PARIS: Football star Thierry Henry met Nicolas Sarkozy at the Elysee palace on Thursday as the president demanded answers over the French teams humiliating exit from the World Cup.
Henry flew in from South Africa and was taken in a limousine provided by the French presidency to meet with Sarkozy, who has drawn criticism for making football an affair of state after calling for heads to roll over the debacle.
No details were released from their meeting but the shamed players homecoming turned into a morbid spectacle as television channels broadcast live pictures of their team plane landing and cars whisking them away.
France reacted with a mix of humiliation and anger to the teams elimination from the tournament which came after two defeats, one draw, a players strike and foul-mouthed squabbles in the dressing room.
Sarkozy, a big football fan, on Wednesday called a meeting of government ministers on the matter and asked them "to make sure that those responsible meet the consequences of this disaster," a presidential statement said.

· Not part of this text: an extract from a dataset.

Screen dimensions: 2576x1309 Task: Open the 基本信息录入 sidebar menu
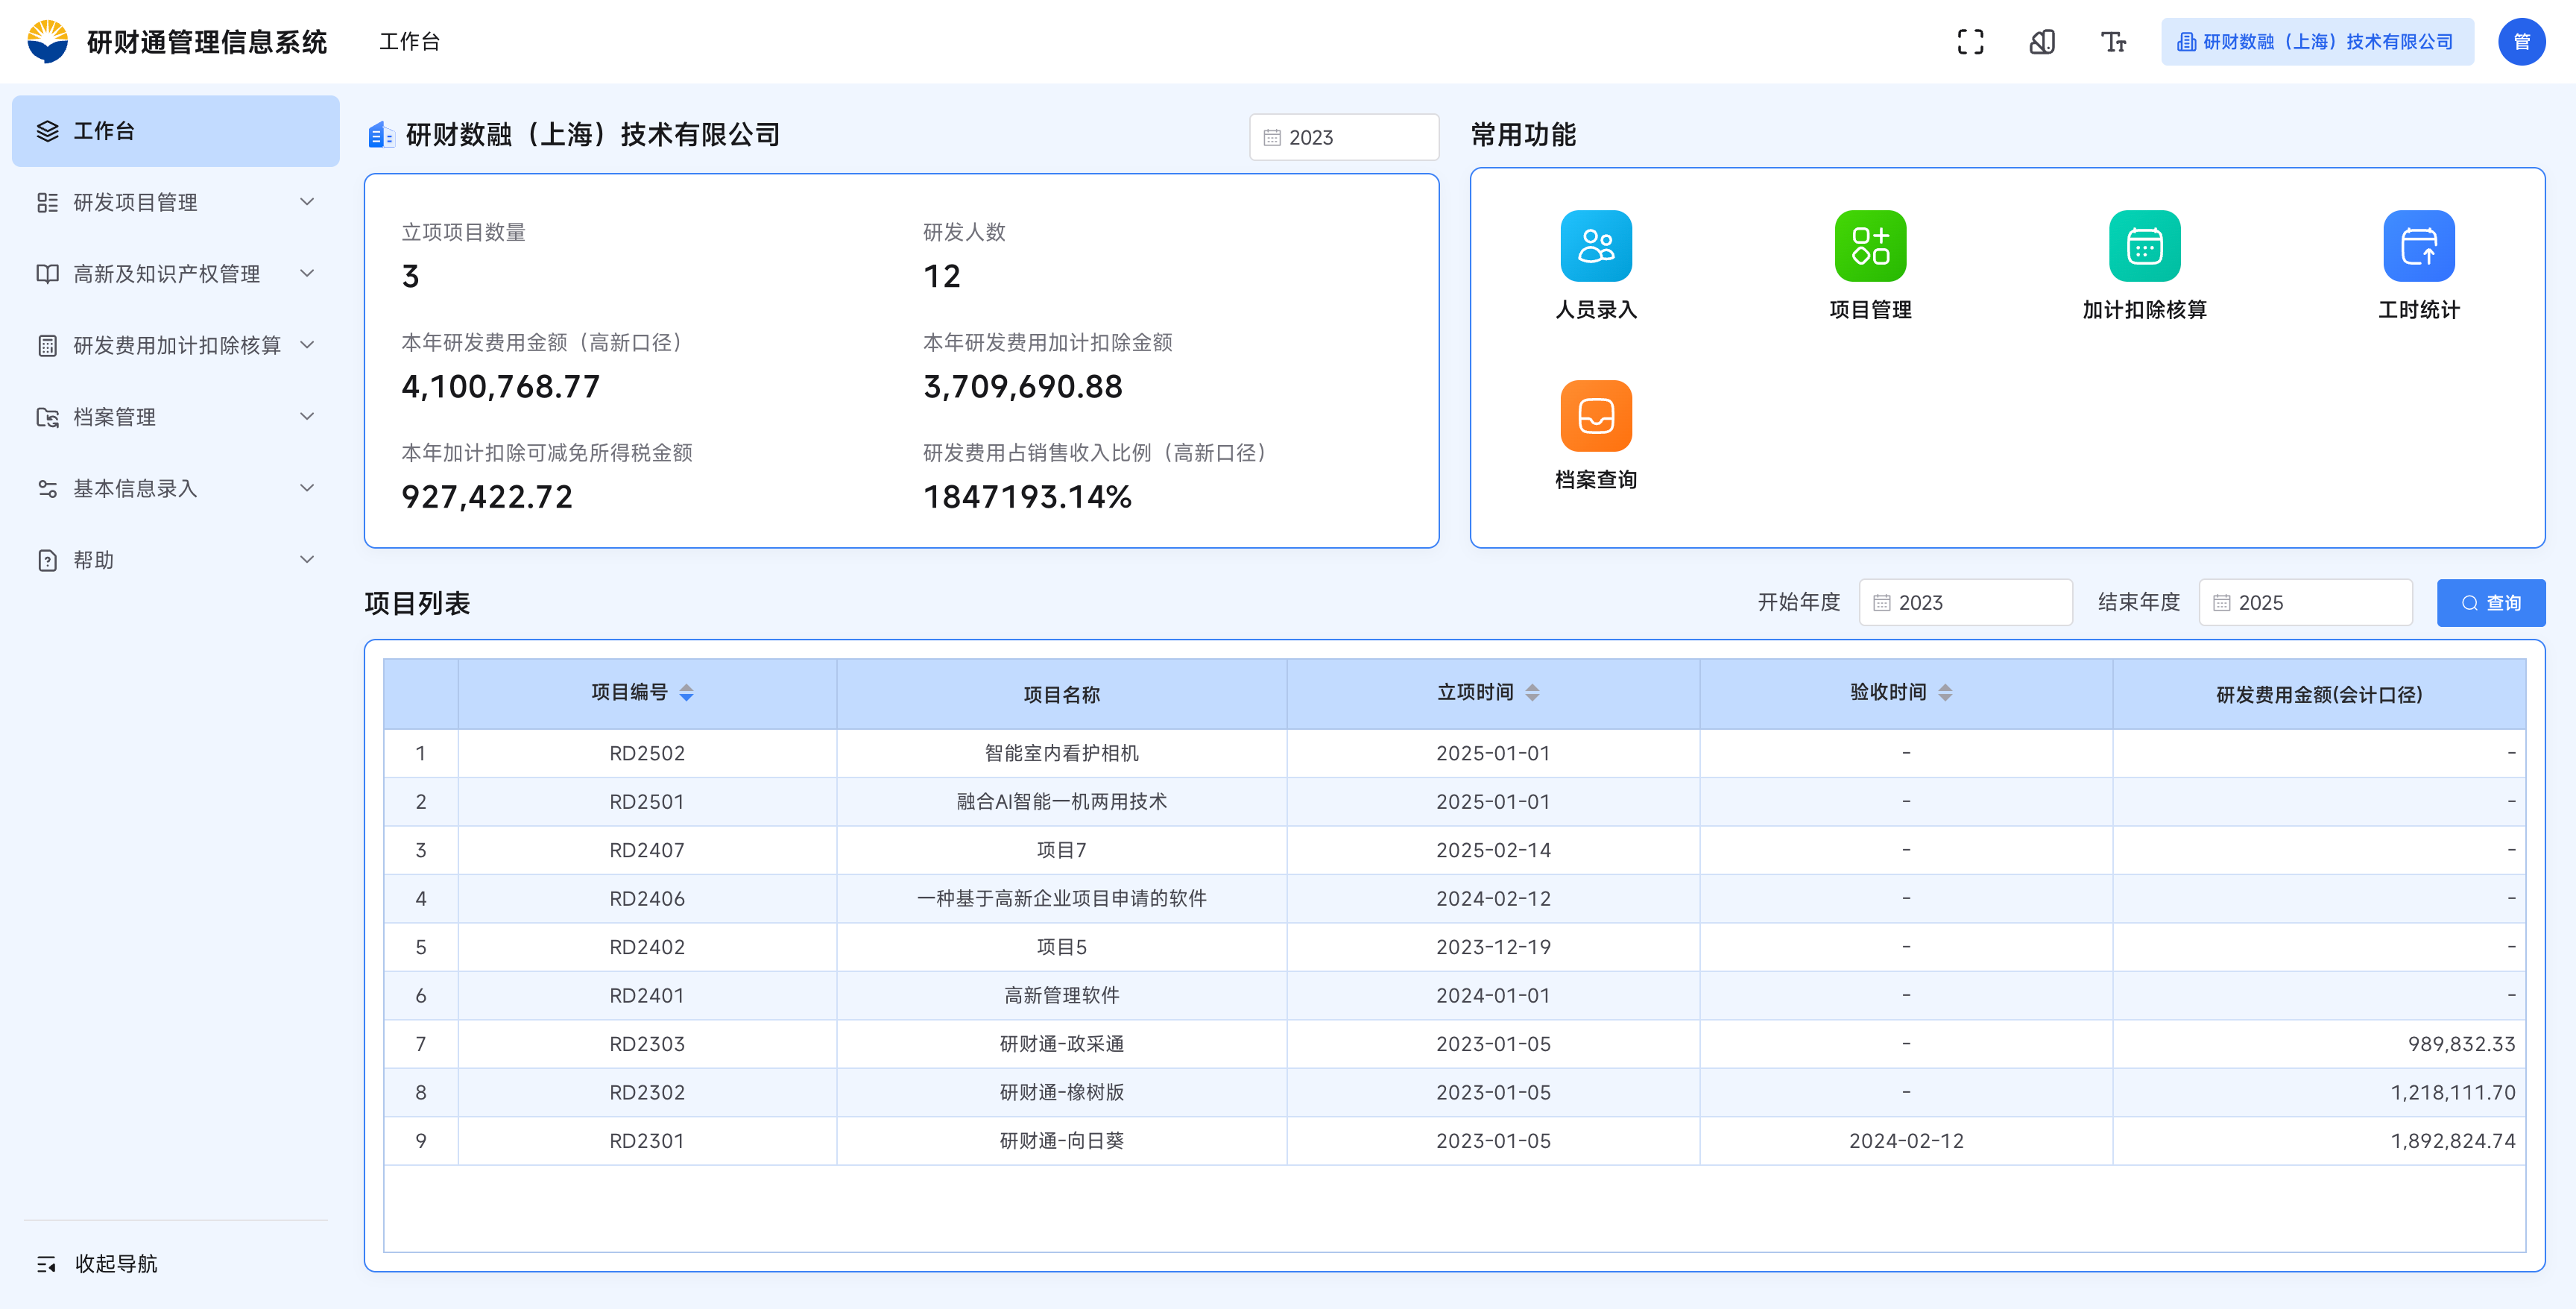coord(175,489)
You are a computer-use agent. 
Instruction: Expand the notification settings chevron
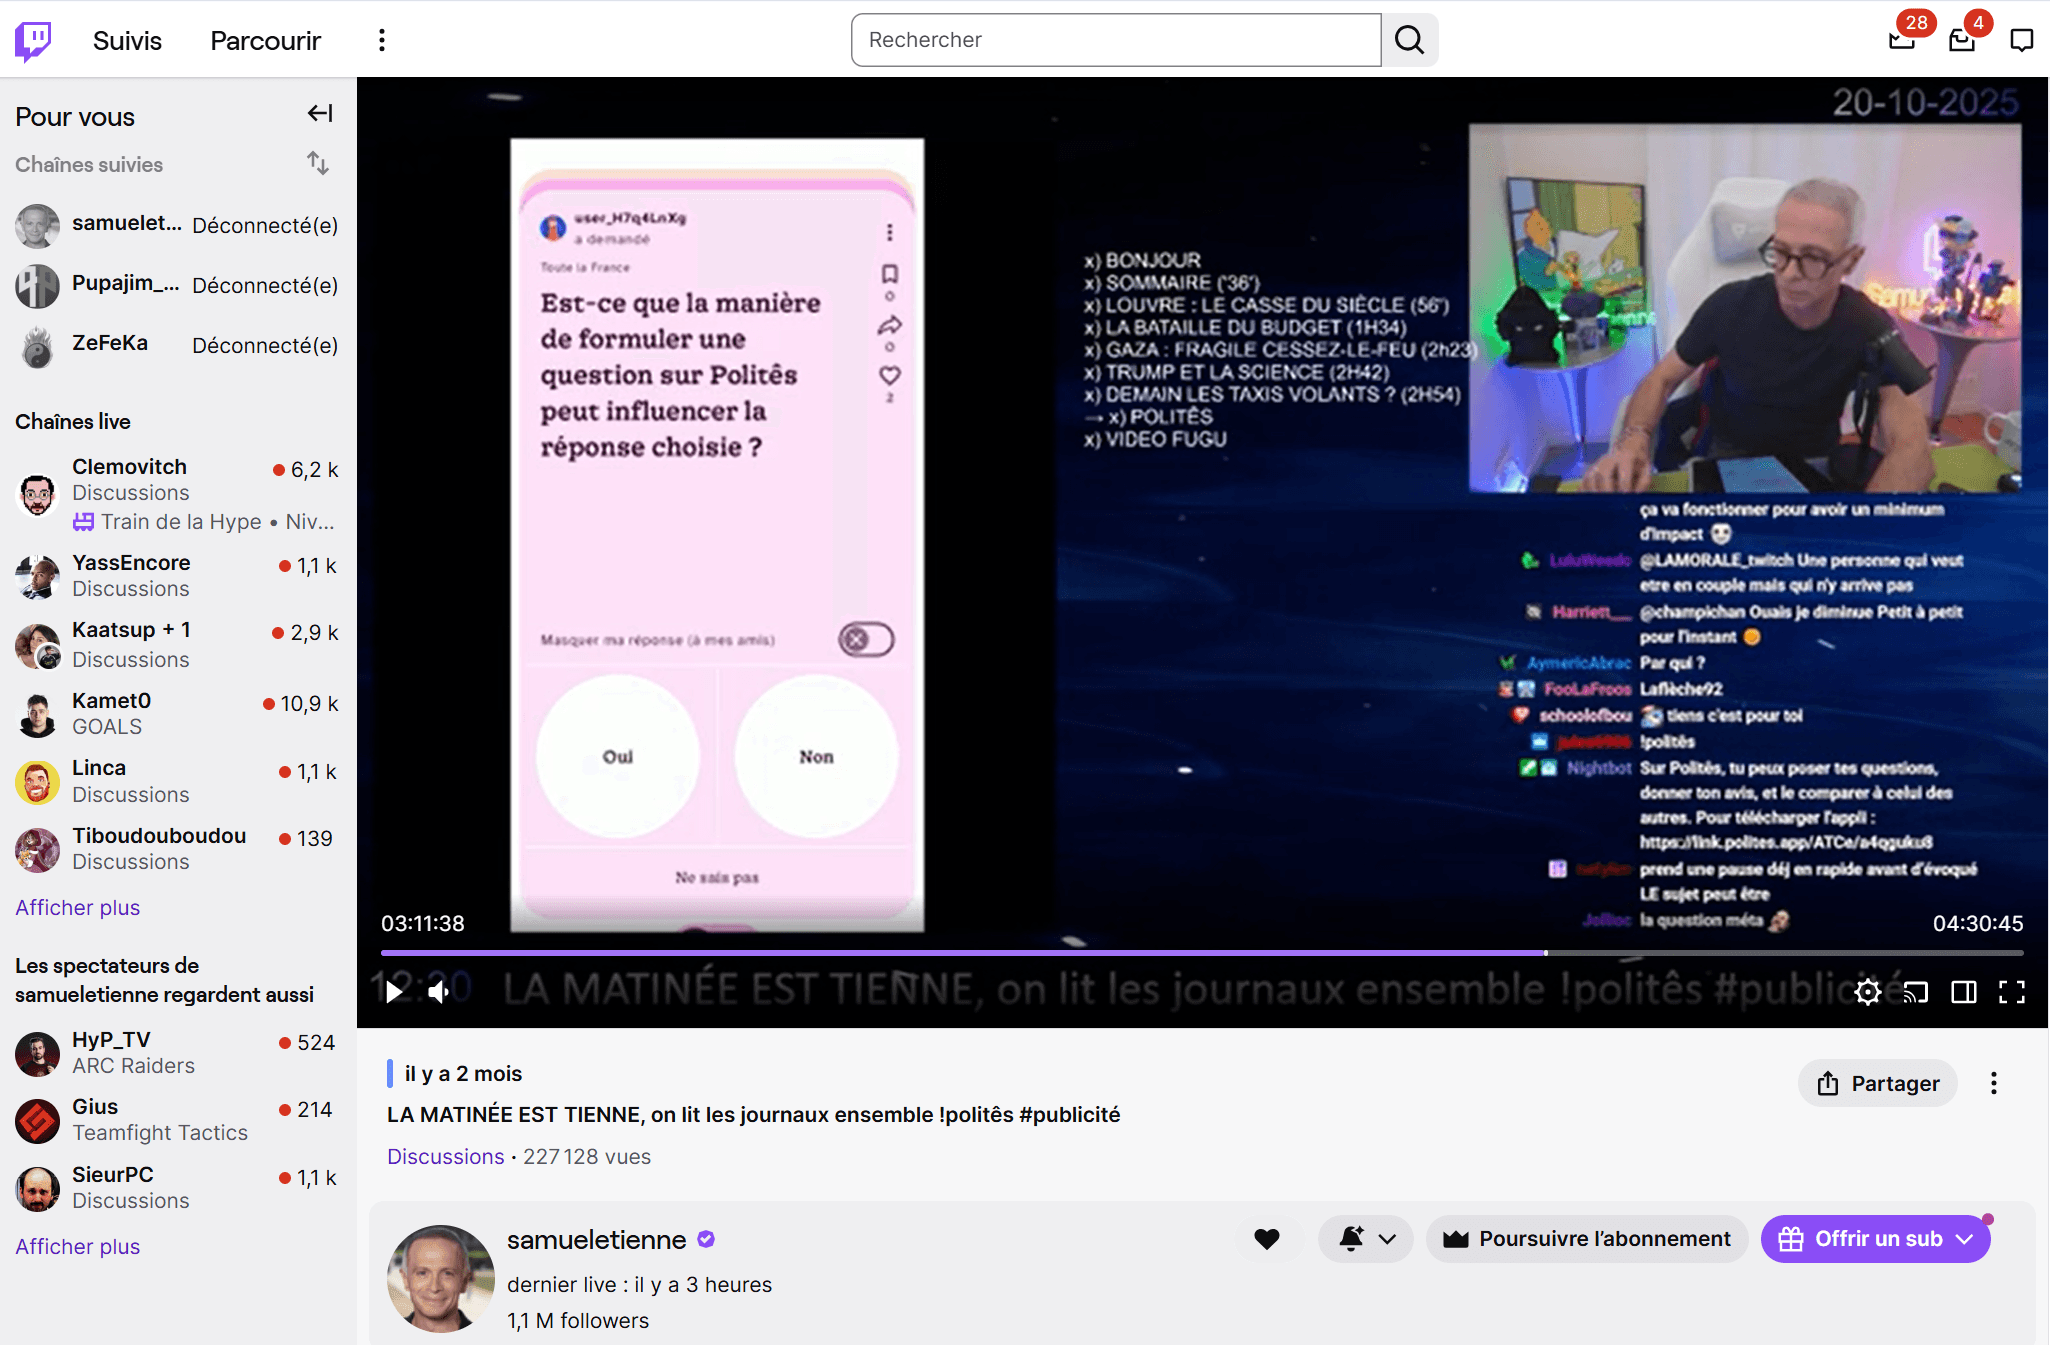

"He also asked ministers to see that no financial benefits are paid to any of the France team."
Sarkozys opponents criticised him for interfering but press reports said that Henry, Frances all-time top goal-scorer, had himself requested the meeting.
"That the president is taking charge of football is not a normal situation but we are not facing a normal situation," said deputy Thierry Mariani, a member of Sarkozys UMP party.
"Football is part of our countrys image. Restoring our image is the head of states duty," he said.
A group of non-governmental organisations including Oxfam said Sarkozy had scrapped a meeting with them to discuss this weekends Group of 20 summit, in order to make time for Henry.
The Elysee presidential palace insisted in a statement that the meeting had been shifted "not because of the presidents meeting with Thierry Henry... but because of constraints linked to the preparation of the G8 and G20 summits."
Government spokesman Luc Chatel savaged the team on Wednesday, saying they lacked "respect, team spirit, pride and enough dignity to wear the shirt of any club." He singled out Frances unpopular coach Raymond Domenech.
Many fans have written off the team, known as Les Bleus, as spoiled millionaires led by an incompetent coach and unworthy of the blue jersey worn by the 1998 world champions.
Tens of thousands of French fans across the country booed the team during Tuesdays broadcast of their limp 2-1 defeat to hosts South Africa, even cheering ironically when South Africa scored.
Florent Malouda -- the only Frenchman to have found the back of the net in the tournament -- promised that the players would work better with Domenechs replacement, Laurent Blanc.
"Me, I will stay on," he was quoted as saying by the newspaper Le Parisien.
"We have a responsibility to rebuild what we have destroyed."